The housing market is crashing! Or is it? Thank you Mark Zuckerburg, Jack Dorsey, Donald Trump, WordPress, and TikTok for empowering the world to convince itself that everything and nothing is true all at the same time. What a time to be alive.

Depending on who you talk to the sky may or may not be falling at the moment for housing. One truth is unavoidable for all. The rates are too damn high!

This may (or may not) be the start of a potential gridlock in housing where people refuse to give up their sweet old rate/payment leading to stagnation of inventory growth which also can equal a floor on prices preventing declines big enough to attract enough buyers back into the game.

The sad irony is that all those buyers waiting for houses to get cheap again literally missed the window. (whoops)

Credit to NAR for data and Keeping Current Matters for the graphic.

So what’s a buyer, seller, agent, and loan officer to do in a time like this? Take up fly fishing and wait for Jerome Powell to throw us a bone again? Likely that’s exactly what some will do. The rest of us (myself included) will do something slightly more productive and take this time to focus, build, and make deals happen.

The Rise of The Macro-Bro

One of the most fundamental shifts in the world of investing that I’ve been able to witness in my relatively short time on this earth is the growing trend toward a macro-mindset. Efficient market theory may have temporarily collapsed under the weight of Long-Term Capital’s hubris, but from its ashes came the rise of ETF trading and the mindset to go with it.

If markets are so efficient and one can’t find an edge what’s any self-respecting narcissist who thinks they’re smarter than the average bear supposed to do? Become a macro-bro.

Suddenly a huge number of people who can’t seem to beat the S&P (and have a twitter account) know more about what China is going to do better than the Chinese government.
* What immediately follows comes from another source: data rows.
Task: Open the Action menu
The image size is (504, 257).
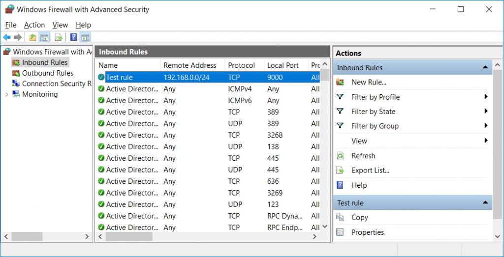Action: tap(34, 25)
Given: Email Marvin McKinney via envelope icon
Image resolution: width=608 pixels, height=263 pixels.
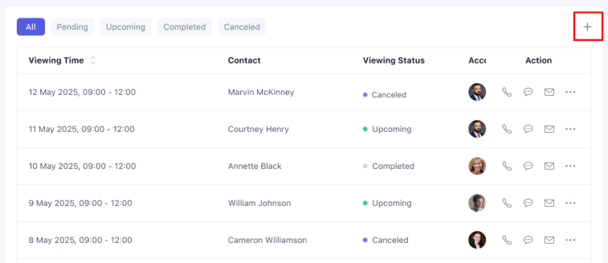Looking at the screenshot, I should click(549, 92).
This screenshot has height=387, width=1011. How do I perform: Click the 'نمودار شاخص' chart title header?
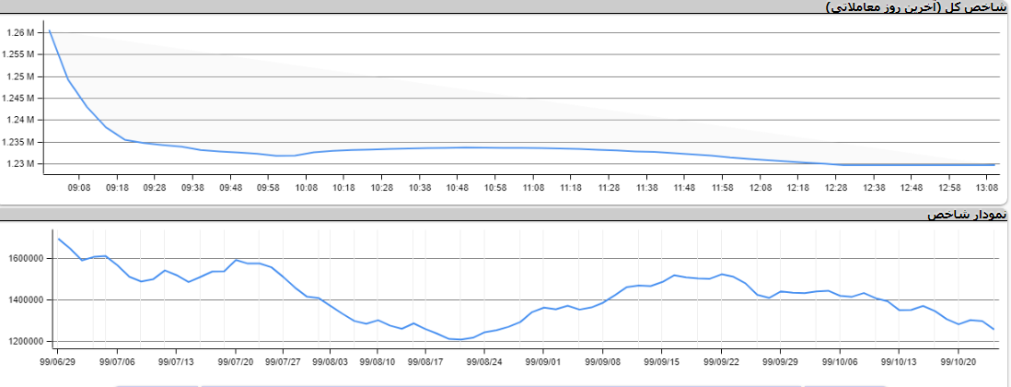click(966, 214)
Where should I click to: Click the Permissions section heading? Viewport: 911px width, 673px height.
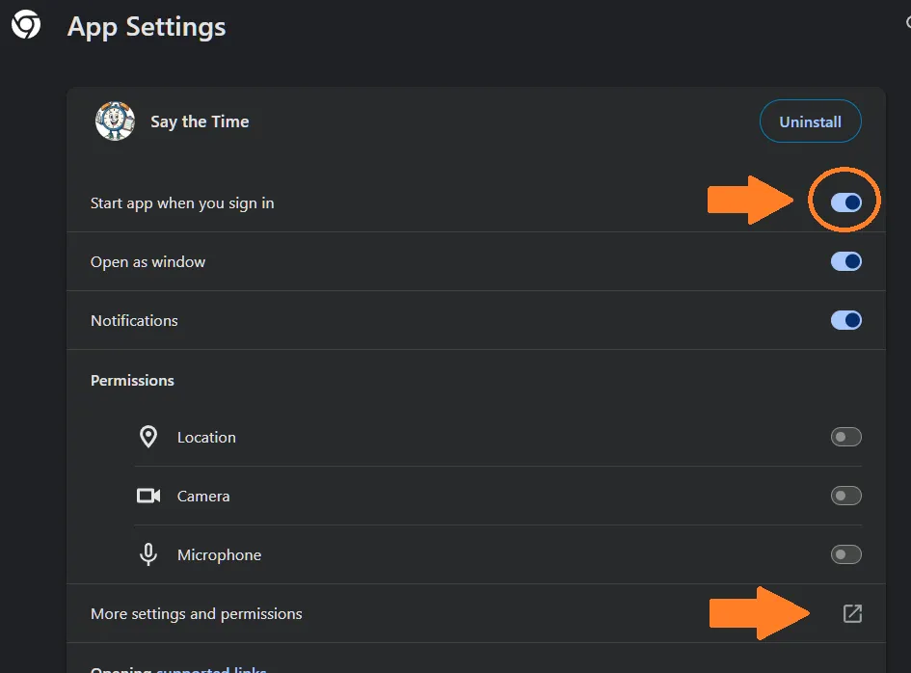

With the ease and liquidity that allows virtually anyone to play entire markets via ETF’s we’ve seen a growing trend toward a common mentality that glorifies thinking and investing at a 30,000 foot altitude than one that’s on the ground. (the meme-stock craze being a short and entertaining break).

Real Estate Really Is Local. (Seriously)

The biggest problem with the Macro-Bro mindset is that it ironically for many makes the world such a small and simple place to live in. Real estate is down therefore don’t buy real estate right?

A quick glance in my backyard market (Greenville, SC) demonstrates the far more complex situation. Despite all the doom and gloom homes posted as sold in the last 14 days are mostly selling at list price and in very short/reasonable turn times. Yet just like all markets at the moment; there are tons of listings starting to sit and plenty of 5-10% price reductions happening to those listings.

What do the houses selling quickly and at full price despite the rate hike have in common? They’re great houses with great marketing. Solid locations, good size/value, attractive features/finishes, and listing agents who respect their clients and their profession with top-notch photos, descriptions, and marketing.

A Macro-Bro could never stoop to such a level as to analyze the photos of a particular home. They need to know the trend for Greenville as a whole, how it fits into the U.S. Housing trends and what the current state of the currency and the pending European gas crises will mean for all of this. If you only look at the forest you’ll never chop down a tree.

Real Estate Is About Deals and Deal Making

How can one find success in what looks to be a potentially confusing, gloomy, and uncertain macro-market? Focus on your next deal.

As a real estate investor what attracted me and my capital slowly away from the world of Stocks, ETFs, and Options was the limitless creativity of making a deal. This is the creativity that your typical Macro-Bro just can’t comprehend.

123 Main Street may have a cap rate of only 4% but what if you could find a better use for the land? What if that land is in an opportunity zone and no one has utilized that designation? What if 123 Main Street’s property manager Tony has been asleep at the wheel for the last decade and the rents haven’t been raised accordingly? What if your favorite uncle gave you a below-average rate loan to buy 123 Main because he has too much cash that’s being eaten by inflation?

A Macro-Bro mindset is to invest in a market and hope their predictions come true. A deal-maker’s mindset is to find opportunities that exist or create ones where they don’t. This is what’s going to separate the best from the rest over the next couple of uncertain months.

Agents who find creative ways to market their listings to the right audiences will find themselves buyer. Investors who see the potential to turn a shabby 3/1 into a nice 2/2 will generate above average cash-flows, etc.

Macro trends are immensely important and impactful for market participants to know, follow, and understand; but at the end of the day what really matters is the deal that happens today. The price, terms, and circumstances of that transaction will be what determines its ROI if it’s an investment or its enjoyment if it’s your next home.

If you’re looking for an opportunity it’s time to zoom in.